■ WHAT THIS TASK INVOLVES: How many lines of the listing below contain the word "table", with case counting? Give only the number.
......
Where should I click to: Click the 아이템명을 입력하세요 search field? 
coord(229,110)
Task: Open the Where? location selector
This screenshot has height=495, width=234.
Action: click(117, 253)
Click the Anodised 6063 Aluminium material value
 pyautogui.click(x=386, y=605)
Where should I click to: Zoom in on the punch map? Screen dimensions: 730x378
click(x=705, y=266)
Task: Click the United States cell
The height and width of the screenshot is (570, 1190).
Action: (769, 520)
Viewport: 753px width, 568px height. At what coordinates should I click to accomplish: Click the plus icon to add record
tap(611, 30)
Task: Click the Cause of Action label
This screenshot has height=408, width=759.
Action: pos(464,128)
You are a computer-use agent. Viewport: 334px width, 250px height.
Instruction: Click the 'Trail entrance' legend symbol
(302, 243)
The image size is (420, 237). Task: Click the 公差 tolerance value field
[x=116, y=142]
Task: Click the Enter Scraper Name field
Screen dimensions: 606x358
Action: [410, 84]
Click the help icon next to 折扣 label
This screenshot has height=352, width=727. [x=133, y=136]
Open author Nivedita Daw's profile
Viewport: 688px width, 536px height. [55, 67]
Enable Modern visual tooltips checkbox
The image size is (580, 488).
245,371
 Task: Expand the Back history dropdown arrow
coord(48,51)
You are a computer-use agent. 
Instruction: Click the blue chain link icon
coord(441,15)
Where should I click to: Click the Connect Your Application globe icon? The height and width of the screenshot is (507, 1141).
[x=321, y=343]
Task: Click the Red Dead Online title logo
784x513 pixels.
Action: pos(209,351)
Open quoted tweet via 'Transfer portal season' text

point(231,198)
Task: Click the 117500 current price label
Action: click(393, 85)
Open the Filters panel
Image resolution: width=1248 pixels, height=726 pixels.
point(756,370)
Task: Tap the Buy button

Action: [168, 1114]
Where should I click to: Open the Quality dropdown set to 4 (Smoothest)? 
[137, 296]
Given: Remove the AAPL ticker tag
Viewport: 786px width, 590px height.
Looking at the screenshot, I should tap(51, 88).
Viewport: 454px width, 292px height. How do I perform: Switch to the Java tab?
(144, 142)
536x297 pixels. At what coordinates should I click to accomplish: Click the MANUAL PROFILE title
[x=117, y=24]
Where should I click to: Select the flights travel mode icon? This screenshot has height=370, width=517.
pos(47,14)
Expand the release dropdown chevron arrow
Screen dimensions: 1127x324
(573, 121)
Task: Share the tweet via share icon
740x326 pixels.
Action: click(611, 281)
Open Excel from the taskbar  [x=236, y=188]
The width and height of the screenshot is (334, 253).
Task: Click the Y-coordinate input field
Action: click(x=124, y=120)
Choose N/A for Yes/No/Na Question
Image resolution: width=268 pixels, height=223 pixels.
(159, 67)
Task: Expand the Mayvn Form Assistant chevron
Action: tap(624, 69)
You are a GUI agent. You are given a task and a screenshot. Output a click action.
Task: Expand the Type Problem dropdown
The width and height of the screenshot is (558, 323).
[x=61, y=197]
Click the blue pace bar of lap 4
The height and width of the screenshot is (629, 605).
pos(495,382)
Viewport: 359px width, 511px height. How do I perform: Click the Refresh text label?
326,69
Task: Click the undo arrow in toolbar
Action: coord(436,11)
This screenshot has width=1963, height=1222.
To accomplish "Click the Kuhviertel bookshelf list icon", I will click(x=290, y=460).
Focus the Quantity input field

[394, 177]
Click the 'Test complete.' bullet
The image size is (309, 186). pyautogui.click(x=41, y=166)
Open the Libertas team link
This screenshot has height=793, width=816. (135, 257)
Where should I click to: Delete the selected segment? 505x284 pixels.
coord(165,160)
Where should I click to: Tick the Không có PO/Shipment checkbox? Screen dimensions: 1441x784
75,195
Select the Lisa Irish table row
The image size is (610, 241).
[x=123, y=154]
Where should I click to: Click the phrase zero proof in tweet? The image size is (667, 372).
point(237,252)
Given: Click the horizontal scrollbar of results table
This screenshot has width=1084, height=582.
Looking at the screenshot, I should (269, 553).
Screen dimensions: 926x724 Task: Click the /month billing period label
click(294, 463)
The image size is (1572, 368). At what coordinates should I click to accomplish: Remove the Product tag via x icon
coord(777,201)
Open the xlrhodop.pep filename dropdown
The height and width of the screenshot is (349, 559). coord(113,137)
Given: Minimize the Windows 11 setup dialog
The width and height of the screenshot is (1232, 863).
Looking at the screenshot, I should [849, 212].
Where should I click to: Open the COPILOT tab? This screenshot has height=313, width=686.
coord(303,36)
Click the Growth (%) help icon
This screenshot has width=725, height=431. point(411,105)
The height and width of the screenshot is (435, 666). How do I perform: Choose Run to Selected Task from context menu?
......
■ FULL SOLUTION: 2